Information given ->
>>>
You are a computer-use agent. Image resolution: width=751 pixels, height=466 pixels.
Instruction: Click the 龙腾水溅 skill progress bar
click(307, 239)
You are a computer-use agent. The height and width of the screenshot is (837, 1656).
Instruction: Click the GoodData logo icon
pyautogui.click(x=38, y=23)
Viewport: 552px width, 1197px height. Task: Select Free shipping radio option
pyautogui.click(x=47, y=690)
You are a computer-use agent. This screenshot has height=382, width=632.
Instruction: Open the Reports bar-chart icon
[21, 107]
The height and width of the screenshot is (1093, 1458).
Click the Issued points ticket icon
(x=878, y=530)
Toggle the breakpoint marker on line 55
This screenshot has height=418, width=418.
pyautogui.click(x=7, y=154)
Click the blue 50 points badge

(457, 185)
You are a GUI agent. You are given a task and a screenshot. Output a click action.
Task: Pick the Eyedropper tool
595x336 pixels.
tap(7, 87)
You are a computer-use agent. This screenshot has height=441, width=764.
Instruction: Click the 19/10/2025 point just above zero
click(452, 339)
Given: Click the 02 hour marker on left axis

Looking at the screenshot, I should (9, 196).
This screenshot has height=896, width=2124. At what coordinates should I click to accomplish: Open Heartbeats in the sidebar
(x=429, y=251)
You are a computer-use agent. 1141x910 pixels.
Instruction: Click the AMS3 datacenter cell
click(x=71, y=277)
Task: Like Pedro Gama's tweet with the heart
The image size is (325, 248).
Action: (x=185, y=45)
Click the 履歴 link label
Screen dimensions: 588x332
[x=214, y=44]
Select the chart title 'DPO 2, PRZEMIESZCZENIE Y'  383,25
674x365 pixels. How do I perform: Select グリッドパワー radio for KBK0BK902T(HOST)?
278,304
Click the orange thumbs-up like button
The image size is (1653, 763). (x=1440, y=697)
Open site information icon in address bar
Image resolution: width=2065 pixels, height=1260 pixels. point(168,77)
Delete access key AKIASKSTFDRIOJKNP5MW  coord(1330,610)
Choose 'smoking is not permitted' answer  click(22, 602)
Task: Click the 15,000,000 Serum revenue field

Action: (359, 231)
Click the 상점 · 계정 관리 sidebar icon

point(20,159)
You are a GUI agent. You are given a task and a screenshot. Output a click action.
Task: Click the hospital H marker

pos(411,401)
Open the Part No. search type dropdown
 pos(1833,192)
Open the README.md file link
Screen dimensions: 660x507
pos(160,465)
<<<
Work to do -> Copy the data from the line with "Click the orange thumbs-up like button" up to and including the line with "Choose 'smoking is", word for word.

Written answer ->
Click the orange thumbs-up like button
The image size is (1653, 763). (x=1440, y=697)
Open site information icon in address bar
Image resolution: width=2065 pixels, height=1260 pixels. point(168,77)
Delete access key AKIASKSTFDRIOJKNP5MW  coord(1330,610)
Choose 'smoking is not permitted' answer  click(22, 602)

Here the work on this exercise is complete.